The “Business Fitness” Rule: Why 1 Hour a Day, 3 Times a Week Changes Everything

We’ve all been there.
You know you should move more, you know you should eat better.
“I don’t have the time.”
In small business, we say exactly the same thing about sales, marketing, and proactive planning.
We convince ourselves that once the day-to-day grind is over, it will be time to concentrate on the business.
However the reality is,the grind never seems to end.
The 1-Hour Rule
Here’s the reframe that changes everything:
You don’t need more time, you just need one protected hour, three times a week.
Not every day, not all at once, just one hour and that hour has two jobs.
1 Hour for the Business
Stepping Off the Treadmill
This is the hour where you stop reacting and start acting.
No emails, no fire-fighting, no “I’ll just quickly do this first”.
This hour is for proactive habits that quietly move the business forward:
- Following up warm leads
- Sending thoughtful, personal emails
- Reviewing and chasing quotes
- Reconnecting with people who already know you
This is the difference between running a business and building one.
Most owners never make this time, which is exactly why it works.
1 Hour for the Body
Keeping Yourself Fit to Play the Game
The second hour is just as important.
Getting away from the desk, moving your body, clearing your head.
Not extreme workouts, not punishment, just movement you’ll actually repeat.
Because a stiff, tired, distracted owner doesn’t make good decisions, and no amount of strategy fixes that.
Why Three Times a Week Is Enough
You don’t get fit from one heroic workout and you don’t build a business from one burst of motivation.

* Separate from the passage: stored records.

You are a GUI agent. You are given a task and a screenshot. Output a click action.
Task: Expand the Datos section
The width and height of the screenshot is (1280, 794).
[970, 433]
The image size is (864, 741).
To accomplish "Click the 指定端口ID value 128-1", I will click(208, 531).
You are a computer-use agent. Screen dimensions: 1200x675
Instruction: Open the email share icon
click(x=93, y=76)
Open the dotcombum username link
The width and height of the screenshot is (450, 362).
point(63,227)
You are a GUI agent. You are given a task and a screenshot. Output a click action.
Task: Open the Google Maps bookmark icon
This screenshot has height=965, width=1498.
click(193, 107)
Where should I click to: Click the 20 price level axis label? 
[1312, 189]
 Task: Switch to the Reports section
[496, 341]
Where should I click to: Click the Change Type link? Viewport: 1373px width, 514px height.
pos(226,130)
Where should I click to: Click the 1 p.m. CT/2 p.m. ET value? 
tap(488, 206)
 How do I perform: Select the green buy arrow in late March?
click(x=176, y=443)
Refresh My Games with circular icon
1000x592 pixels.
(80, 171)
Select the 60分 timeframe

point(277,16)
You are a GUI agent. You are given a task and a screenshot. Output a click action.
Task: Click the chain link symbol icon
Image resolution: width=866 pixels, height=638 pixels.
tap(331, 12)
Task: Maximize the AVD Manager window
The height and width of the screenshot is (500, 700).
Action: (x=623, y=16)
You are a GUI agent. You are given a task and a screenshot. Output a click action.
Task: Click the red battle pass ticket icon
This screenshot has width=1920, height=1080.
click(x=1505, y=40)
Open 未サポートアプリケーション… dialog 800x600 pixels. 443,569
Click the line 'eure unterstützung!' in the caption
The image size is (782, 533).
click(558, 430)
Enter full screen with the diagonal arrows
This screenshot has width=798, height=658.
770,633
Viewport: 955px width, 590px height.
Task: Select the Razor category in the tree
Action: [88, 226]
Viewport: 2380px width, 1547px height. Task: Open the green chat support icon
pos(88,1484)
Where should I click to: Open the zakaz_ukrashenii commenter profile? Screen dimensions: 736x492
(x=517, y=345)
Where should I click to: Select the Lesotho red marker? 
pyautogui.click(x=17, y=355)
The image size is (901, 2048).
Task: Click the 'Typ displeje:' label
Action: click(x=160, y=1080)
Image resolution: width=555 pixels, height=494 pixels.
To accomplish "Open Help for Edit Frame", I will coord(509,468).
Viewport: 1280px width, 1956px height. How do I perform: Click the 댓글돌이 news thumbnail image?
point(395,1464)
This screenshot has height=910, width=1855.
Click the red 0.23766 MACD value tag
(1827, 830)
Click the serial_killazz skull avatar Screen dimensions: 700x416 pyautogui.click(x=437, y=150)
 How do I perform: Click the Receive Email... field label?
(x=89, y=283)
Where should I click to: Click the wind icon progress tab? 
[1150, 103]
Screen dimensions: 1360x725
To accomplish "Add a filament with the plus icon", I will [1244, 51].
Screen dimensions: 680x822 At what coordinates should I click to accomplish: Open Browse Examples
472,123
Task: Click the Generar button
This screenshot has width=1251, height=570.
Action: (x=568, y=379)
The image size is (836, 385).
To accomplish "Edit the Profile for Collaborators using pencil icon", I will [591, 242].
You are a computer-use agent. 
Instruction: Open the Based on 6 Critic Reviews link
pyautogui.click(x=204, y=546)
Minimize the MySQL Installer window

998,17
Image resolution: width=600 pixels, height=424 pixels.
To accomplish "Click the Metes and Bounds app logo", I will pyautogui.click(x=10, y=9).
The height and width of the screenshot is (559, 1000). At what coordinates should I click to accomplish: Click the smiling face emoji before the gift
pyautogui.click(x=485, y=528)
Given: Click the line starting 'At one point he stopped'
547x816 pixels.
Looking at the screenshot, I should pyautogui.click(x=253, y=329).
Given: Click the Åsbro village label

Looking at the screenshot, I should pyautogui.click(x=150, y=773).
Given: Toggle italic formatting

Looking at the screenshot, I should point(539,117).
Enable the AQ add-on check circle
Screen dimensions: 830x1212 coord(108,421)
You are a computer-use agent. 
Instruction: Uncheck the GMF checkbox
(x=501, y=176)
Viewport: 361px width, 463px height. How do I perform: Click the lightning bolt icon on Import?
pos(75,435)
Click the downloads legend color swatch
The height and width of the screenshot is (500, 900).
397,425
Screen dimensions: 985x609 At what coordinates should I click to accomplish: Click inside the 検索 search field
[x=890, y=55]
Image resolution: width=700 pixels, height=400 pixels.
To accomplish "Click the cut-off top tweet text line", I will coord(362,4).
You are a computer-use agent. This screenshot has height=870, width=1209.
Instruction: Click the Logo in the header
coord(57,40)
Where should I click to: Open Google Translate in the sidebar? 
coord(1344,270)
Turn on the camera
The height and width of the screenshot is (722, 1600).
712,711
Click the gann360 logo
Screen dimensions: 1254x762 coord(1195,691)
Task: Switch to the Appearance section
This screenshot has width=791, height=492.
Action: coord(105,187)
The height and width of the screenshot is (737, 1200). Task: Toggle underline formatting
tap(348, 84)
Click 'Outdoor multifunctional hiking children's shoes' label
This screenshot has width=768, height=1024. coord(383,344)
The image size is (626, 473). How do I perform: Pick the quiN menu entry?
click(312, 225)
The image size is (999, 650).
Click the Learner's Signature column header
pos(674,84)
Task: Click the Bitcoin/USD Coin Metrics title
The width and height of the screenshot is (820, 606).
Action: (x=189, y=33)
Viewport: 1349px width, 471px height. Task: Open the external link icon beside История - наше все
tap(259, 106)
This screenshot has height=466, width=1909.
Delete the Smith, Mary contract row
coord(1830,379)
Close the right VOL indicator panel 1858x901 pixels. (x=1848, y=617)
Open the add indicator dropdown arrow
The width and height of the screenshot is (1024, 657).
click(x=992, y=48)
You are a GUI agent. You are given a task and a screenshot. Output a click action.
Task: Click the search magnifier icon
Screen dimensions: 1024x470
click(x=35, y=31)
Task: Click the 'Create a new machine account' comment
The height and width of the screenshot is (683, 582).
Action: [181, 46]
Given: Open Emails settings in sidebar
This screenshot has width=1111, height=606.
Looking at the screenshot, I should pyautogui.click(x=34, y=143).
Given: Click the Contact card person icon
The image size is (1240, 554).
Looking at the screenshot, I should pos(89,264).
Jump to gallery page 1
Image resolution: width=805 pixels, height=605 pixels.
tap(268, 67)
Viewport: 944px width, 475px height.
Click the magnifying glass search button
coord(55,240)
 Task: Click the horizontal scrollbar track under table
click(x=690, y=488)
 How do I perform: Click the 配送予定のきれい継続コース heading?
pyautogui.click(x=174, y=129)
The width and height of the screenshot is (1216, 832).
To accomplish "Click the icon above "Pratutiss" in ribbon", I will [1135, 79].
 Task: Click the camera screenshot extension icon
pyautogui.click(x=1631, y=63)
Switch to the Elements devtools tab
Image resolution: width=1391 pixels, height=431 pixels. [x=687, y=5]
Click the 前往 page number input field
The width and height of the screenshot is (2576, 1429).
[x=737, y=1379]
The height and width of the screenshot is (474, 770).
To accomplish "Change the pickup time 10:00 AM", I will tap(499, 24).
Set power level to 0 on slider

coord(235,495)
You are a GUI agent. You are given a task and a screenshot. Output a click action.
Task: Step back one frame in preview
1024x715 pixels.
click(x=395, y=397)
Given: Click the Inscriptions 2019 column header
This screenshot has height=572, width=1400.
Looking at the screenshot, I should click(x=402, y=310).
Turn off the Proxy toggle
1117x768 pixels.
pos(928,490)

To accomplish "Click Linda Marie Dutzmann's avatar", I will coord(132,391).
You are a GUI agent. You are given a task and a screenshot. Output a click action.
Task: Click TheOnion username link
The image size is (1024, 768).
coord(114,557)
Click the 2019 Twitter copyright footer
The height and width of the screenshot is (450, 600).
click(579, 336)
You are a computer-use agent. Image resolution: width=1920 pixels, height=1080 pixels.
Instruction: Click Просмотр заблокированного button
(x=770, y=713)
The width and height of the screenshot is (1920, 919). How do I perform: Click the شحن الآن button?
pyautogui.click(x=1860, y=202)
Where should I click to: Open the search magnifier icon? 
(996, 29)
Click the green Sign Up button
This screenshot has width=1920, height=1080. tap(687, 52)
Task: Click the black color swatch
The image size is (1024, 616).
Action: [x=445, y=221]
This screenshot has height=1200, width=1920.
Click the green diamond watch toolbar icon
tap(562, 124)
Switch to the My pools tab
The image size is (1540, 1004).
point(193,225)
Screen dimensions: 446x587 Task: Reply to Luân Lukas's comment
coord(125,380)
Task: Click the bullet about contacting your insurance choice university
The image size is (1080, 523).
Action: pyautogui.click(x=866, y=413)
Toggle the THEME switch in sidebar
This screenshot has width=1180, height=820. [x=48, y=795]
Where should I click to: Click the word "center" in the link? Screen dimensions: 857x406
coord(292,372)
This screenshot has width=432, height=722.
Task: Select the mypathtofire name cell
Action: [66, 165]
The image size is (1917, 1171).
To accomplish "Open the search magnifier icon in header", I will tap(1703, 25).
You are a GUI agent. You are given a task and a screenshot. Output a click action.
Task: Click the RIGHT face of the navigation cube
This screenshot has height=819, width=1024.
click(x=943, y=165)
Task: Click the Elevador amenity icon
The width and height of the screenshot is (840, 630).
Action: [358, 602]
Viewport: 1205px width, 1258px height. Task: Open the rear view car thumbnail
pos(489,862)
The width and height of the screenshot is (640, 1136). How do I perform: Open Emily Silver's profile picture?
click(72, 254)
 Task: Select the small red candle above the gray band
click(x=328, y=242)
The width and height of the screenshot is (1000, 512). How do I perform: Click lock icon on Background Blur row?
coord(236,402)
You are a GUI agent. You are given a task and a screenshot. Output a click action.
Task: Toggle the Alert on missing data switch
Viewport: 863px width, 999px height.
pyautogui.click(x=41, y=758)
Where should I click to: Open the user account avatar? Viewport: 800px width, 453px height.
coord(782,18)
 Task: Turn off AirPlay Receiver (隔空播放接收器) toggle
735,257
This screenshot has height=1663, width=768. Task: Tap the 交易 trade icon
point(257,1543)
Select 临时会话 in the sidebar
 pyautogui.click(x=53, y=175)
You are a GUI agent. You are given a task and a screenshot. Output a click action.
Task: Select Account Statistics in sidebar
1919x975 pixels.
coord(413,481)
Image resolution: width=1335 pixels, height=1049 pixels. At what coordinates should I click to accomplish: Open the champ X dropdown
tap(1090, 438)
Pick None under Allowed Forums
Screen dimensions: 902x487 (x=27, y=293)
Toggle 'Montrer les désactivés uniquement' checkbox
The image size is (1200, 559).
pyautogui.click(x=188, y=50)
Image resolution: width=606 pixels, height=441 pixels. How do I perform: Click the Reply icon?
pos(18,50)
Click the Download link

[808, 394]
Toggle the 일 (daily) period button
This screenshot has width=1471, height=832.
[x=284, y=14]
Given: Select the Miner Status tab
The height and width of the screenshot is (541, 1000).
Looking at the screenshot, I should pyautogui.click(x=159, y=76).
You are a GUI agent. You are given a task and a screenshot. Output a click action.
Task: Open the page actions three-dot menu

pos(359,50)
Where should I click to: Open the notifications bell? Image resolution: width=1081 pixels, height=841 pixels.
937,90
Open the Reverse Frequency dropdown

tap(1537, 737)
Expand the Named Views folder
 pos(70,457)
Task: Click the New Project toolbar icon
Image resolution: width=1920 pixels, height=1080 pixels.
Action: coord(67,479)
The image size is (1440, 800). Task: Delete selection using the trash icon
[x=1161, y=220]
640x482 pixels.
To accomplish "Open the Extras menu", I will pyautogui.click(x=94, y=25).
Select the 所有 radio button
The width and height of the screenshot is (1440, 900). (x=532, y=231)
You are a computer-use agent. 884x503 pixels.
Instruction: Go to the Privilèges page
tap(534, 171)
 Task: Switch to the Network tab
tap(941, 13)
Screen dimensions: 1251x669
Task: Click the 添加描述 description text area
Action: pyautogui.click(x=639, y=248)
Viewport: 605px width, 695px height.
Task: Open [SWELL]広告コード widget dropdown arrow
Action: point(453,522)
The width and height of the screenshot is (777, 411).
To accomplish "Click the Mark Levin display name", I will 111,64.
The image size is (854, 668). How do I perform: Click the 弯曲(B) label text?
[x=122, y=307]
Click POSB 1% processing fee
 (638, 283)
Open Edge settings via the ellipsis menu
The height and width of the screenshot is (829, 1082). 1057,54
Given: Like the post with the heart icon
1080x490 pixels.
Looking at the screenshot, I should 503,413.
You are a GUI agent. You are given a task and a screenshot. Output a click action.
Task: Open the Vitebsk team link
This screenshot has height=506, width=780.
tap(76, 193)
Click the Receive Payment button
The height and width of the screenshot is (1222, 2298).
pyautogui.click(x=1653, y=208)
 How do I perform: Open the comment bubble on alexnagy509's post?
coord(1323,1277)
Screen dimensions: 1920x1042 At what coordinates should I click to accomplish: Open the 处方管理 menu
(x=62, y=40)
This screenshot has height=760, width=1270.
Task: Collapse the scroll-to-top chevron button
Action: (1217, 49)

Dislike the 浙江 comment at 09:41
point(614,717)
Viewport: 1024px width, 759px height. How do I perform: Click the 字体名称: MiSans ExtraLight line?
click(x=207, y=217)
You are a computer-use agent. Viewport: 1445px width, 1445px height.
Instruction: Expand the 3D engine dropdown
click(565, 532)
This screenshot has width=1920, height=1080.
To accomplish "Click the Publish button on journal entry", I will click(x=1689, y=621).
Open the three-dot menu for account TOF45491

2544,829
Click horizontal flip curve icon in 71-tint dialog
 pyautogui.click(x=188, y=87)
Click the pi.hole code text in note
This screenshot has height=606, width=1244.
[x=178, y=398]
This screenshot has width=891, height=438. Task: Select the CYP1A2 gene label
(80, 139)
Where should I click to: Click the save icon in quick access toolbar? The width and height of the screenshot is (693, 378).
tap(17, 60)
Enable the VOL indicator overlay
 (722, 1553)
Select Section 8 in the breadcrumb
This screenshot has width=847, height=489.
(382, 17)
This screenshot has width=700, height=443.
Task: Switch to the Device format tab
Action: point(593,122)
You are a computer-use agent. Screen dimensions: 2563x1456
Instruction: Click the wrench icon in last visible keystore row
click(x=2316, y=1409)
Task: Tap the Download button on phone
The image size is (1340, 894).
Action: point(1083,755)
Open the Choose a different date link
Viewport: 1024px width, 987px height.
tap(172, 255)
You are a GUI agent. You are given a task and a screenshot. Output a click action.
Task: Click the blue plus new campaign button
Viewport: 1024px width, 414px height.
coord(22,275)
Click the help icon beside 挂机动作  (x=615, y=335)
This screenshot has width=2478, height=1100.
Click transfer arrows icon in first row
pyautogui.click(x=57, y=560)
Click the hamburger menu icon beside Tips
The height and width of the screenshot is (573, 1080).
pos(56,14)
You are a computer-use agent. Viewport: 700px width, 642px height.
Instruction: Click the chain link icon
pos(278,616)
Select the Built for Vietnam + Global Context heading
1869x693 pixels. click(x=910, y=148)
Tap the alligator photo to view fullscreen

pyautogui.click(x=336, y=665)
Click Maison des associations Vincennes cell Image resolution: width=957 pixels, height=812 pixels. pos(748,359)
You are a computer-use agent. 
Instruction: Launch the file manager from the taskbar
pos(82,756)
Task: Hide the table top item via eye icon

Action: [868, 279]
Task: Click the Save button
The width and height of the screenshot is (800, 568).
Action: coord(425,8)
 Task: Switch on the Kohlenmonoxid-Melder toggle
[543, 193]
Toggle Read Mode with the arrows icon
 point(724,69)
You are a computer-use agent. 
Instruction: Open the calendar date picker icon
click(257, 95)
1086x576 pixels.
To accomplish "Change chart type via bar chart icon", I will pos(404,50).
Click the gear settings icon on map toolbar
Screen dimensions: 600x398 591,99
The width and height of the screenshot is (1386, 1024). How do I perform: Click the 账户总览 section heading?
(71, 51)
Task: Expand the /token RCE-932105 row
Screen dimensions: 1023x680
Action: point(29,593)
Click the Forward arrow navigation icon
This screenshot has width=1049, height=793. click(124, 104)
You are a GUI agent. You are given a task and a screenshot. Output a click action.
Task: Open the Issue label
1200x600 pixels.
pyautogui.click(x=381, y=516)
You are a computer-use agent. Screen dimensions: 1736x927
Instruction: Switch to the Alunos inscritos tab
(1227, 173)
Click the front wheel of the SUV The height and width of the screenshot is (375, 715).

Improvement comes from regular, boring consistency.
Three hours a week of proactive business work:
Stops opportunities slipping through the cracks, builds trust before price is even discussed
Creates momentum instead of panic
Three hours a week of movement:
Improves energy, sharpens thinking, makes the work easier to handle
It’s Rarely About Price
When a deal doesn’t land, we often say:
“They wanted it cheaper.”
Usually, that’s not the truth, it’s the shortcut explanation.
More often, the value wasn’t clear enough.
One simple habit during your business hour can change this:
When you lose a quote, ask:
“I’d really appreciate the feedback, what would I need to change, to win your business in future?”
The answers are almost never about price.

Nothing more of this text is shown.